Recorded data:
········
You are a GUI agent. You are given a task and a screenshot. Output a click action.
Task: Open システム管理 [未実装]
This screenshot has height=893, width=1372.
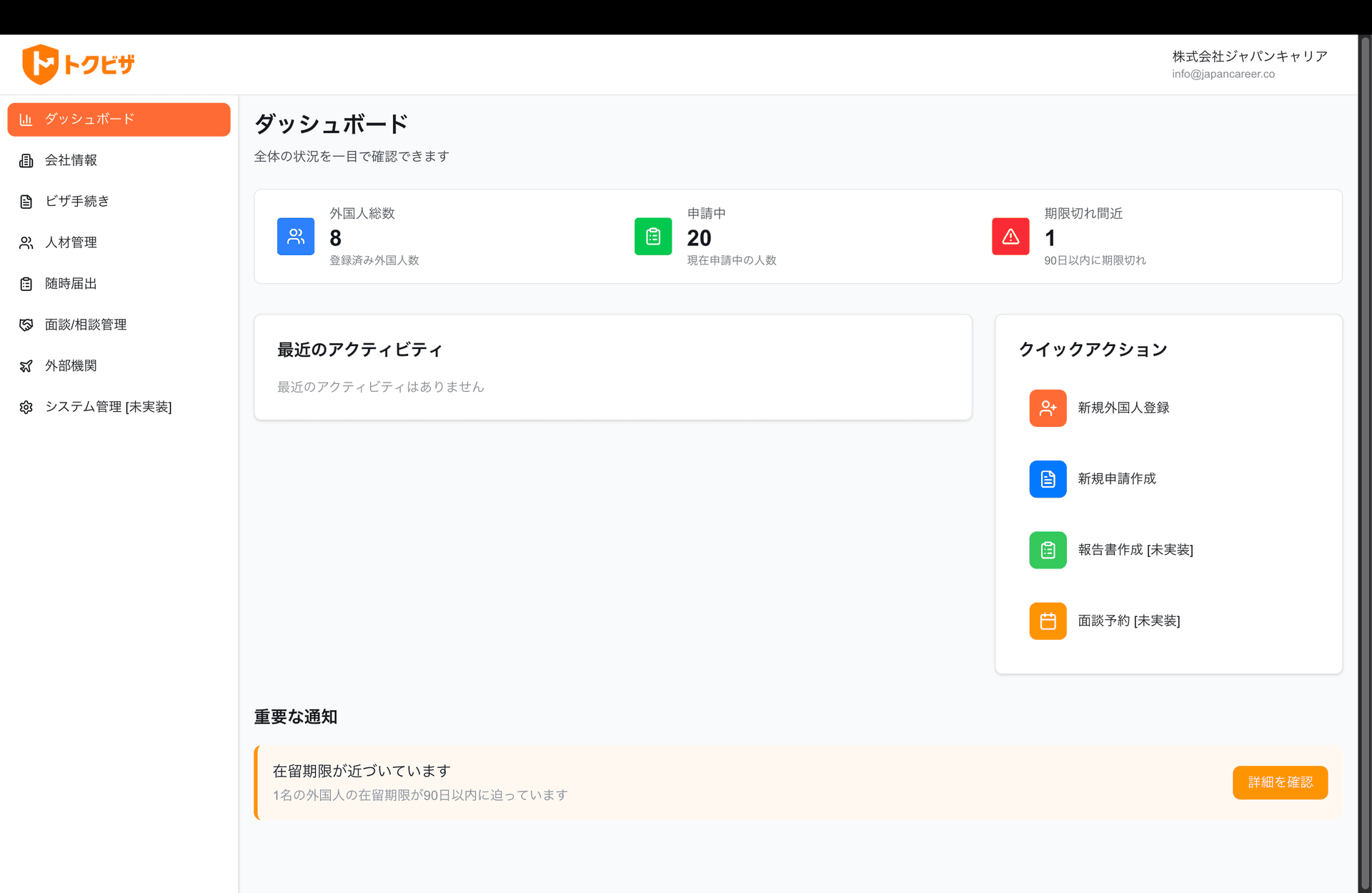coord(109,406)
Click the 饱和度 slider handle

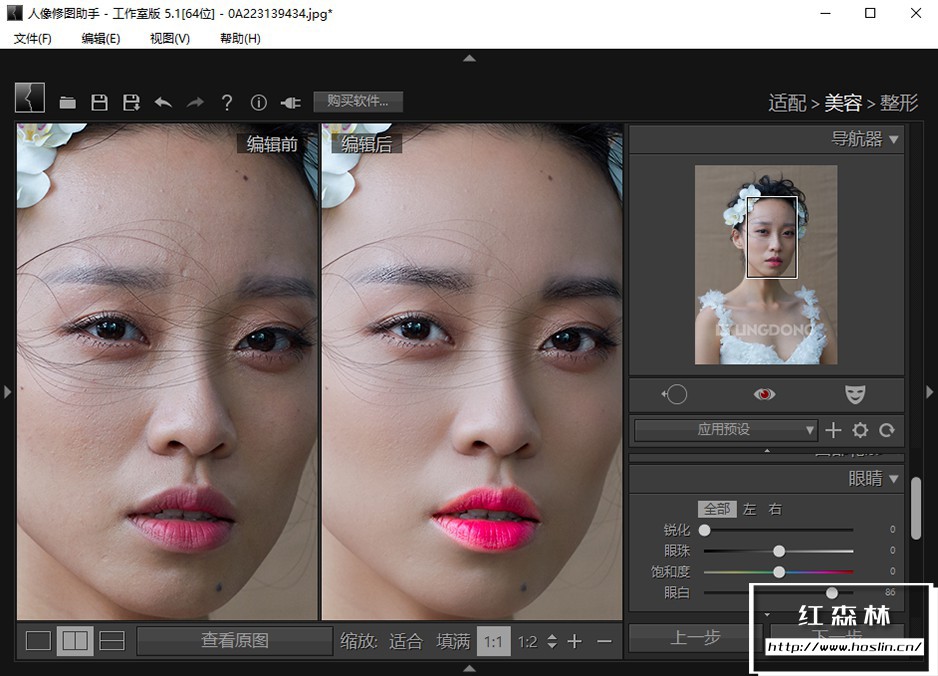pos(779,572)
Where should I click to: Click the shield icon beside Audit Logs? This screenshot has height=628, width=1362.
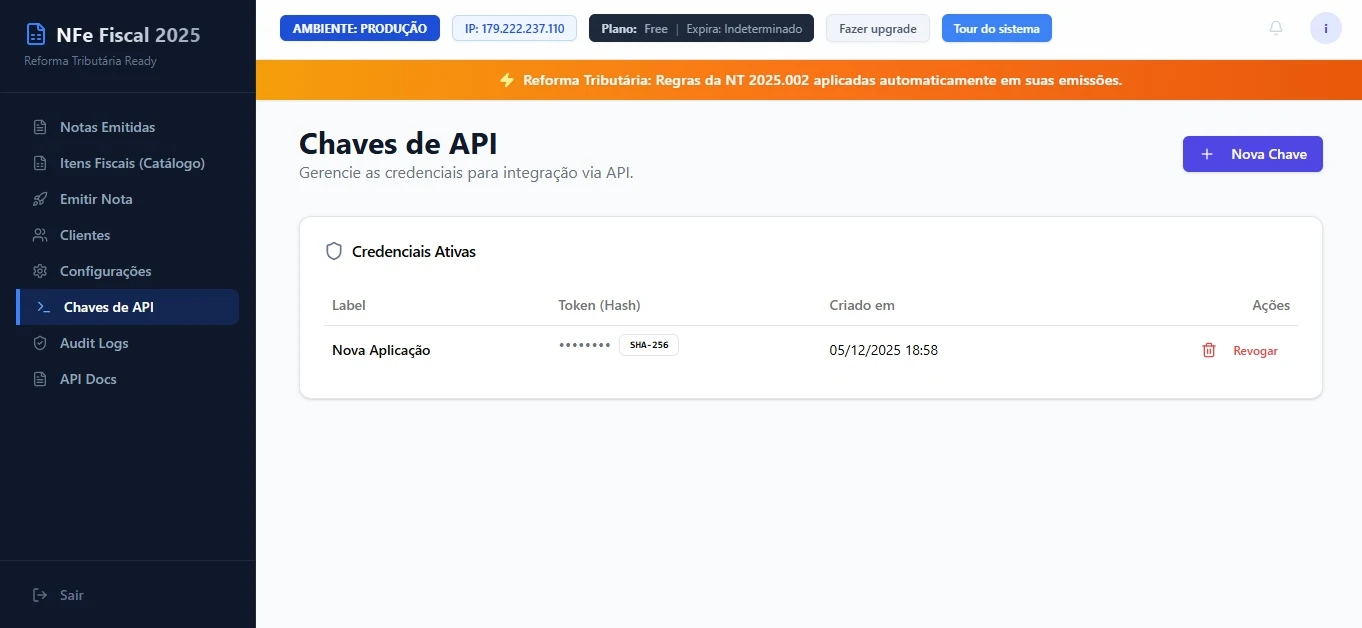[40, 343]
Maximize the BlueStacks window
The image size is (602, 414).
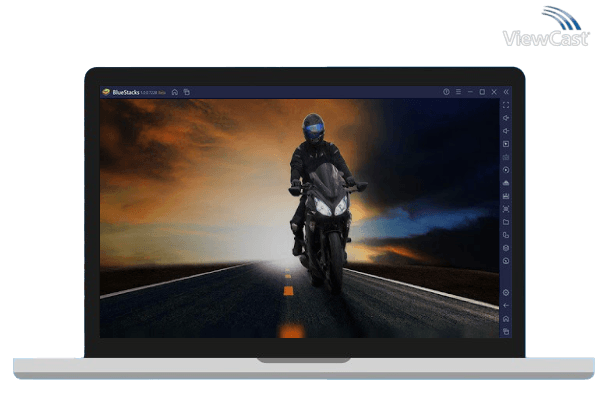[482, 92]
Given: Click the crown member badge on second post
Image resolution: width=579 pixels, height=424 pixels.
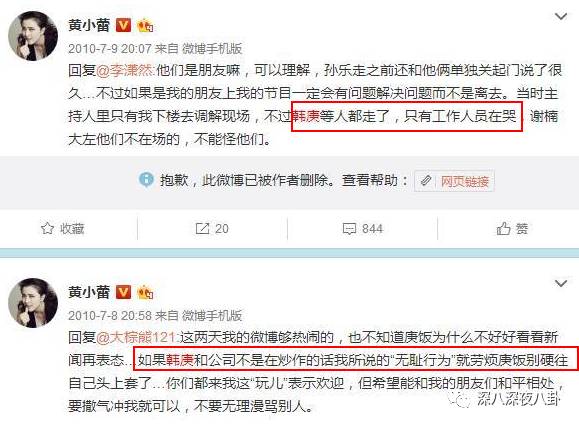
········
**WHAT THE TASK ASKS**
Rewrite the lines from the beginning of the recorded data through the line that contains "pos(779,572)", inclusive, with "slider handle" changed to "slider knob" and nothing else altered. Omit the pictures from your answer.

**EXPECTED ANSWER**
You are a GUI agent. You are given a task and a screenshot. Output a click action.
Task: Open システム管理 [未実装]
This screenshot has height=893, width=1372.
coord(109,406)
Click the 饱和度 slider knob

pos(779,572)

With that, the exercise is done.